In many of our CML docs and videos, we've shown how to get CML on your CI (continuous integration) runner via a Docker container that comes with everything installed. But this is not the only way to use CML, especially if you want workflows to run in your own Docker container.

You can install CML via npm, either in your own Docker container or in your CI workflow (i.e., in your GitHub Actions .yaml or GitLab CI .yml workflow file).

To install CML as a package, you'll want to run:

$ npm i -g @dvcorg/cml

Note that you may need to install additional dependencies if you want to use DVC plots and Vega-Lite commands:

$ sudo apt-get install -y libcairo2-dev libpango1.0-dev libjpeg-dev libgif-dev \
          librsvg2-dev libfontconfig-dev
$ npm install -g vega-cli vega-lite

If you're installing CML as part of your workflow, you may need to install Node first- check out our docs for how to do this in GitHub Actions and GitLab CI.

Q: After running a GitHub Action workflow that runs a DVC pipeline, I want to save the output of the pipeline. Why doesn't CML automatically save the output?

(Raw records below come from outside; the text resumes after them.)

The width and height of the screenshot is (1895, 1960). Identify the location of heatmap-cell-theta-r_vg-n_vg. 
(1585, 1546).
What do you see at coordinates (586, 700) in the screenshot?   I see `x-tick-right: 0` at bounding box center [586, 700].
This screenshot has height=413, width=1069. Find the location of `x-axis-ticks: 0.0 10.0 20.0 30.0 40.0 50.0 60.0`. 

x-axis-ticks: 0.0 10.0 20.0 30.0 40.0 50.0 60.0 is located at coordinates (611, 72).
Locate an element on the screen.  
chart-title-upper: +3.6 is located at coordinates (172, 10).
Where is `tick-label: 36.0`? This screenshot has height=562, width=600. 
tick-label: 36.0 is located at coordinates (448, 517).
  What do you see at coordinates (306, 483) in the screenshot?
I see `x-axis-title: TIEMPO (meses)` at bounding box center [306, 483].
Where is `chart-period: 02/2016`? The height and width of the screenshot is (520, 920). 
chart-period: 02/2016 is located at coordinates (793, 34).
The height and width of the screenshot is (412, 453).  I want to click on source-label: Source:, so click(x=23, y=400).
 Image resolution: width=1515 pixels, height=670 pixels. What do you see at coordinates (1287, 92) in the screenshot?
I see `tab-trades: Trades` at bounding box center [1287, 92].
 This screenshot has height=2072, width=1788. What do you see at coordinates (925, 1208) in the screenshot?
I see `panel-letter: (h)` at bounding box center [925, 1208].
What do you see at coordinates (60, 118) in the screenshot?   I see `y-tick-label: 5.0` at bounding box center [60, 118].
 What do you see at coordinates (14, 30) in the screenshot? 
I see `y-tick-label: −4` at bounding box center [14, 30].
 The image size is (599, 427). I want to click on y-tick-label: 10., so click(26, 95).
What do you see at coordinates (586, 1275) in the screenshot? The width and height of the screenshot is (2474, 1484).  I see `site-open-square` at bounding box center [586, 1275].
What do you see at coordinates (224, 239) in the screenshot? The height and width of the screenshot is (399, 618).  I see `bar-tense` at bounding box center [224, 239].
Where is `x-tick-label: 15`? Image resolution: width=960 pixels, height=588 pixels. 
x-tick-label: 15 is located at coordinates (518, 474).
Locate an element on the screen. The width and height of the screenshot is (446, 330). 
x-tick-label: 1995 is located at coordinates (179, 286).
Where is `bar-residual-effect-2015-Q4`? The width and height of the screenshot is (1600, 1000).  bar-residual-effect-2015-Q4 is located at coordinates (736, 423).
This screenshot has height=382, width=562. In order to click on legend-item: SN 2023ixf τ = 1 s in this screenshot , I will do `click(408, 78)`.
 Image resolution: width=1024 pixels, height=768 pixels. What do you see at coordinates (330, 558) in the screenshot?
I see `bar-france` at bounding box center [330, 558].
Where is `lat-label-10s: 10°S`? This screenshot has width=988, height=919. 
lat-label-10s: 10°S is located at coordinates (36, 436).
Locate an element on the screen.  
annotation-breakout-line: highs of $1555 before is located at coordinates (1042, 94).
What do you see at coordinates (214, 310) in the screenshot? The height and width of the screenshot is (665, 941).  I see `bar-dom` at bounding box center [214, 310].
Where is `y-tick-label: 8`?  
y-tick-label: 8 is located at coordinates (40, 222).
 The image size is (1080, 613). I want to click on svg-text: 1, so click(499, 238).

By design, artifacts generated in a CI workflow aren't saved anywhere- they disappear as soon as the runner shuts down. So a DVC pipeline executed in your CI system might produce outputs, like transformed datasets and model files, that will be lost at the end of the run. If you want to save them, there are a few methods.

One approach is with auto-commits: a git commit at the end of your CI workflow to commit any new artifacts to your Git repository. However, auto-commits have a lot of downsides- they don't make sense for a lot of users, and generally, it's better to re-create outputs as needed than save them forever in your Git repo.

We created the DVC run-cache in part to solve this issue. Here's how it works: you'll setup a DVC remote with access credentials passed to your GitHub Action/GitLab CI via CML (see, for example, this workflow). Then you'll use the following protocol in your CI workflow (your workflow config file in GitHub/GitLab):

$ dvc pull --run-cache
$ dvc repro
$ dvc push --run-cache

When you use this design, any artifacts of dvc repro, such as models or transformed datasets, will be saved in DVC storage and indexed by the pipeline version that generated them. You can access them in your local workspace by running

$ dvc pull --run-cache
$ dvc repro

While we think this is ideal for typical data science and machine learning workflows, there are other approaches too- if you want to go deeper exploring auto-commits, checkout the Add & Commit GitHub Action.

Q: What can CML do that Circle CI can't do?

To be clear, CML isn't a competitor to Circle CI. Circle CI is more analogous to GitHub Actions or GitLab CI; it's a continuous integration system.

CML is a toolkit that works with a continuous integration system to 1) provide big data management (via DVC & cloud storage), 2) help you write model metrics and data viz to comments in GitHub/Lab, and 3) orchestrate cloud resources for model training and testing. Currently, CML is only available for GitHub Actions and GitLab CI.

So to sum it up: CML is not a standalone continuous integration system! It's a toolkit that works with existing systems, which in the future could include Circle CI, Jenkins, Bamboo, Azure DevOps Pipelines, and Travis CI. Feel free to open a feature request ticket, or leave a 👍 on open requests, to "vote" for the integrations you'd like to see most.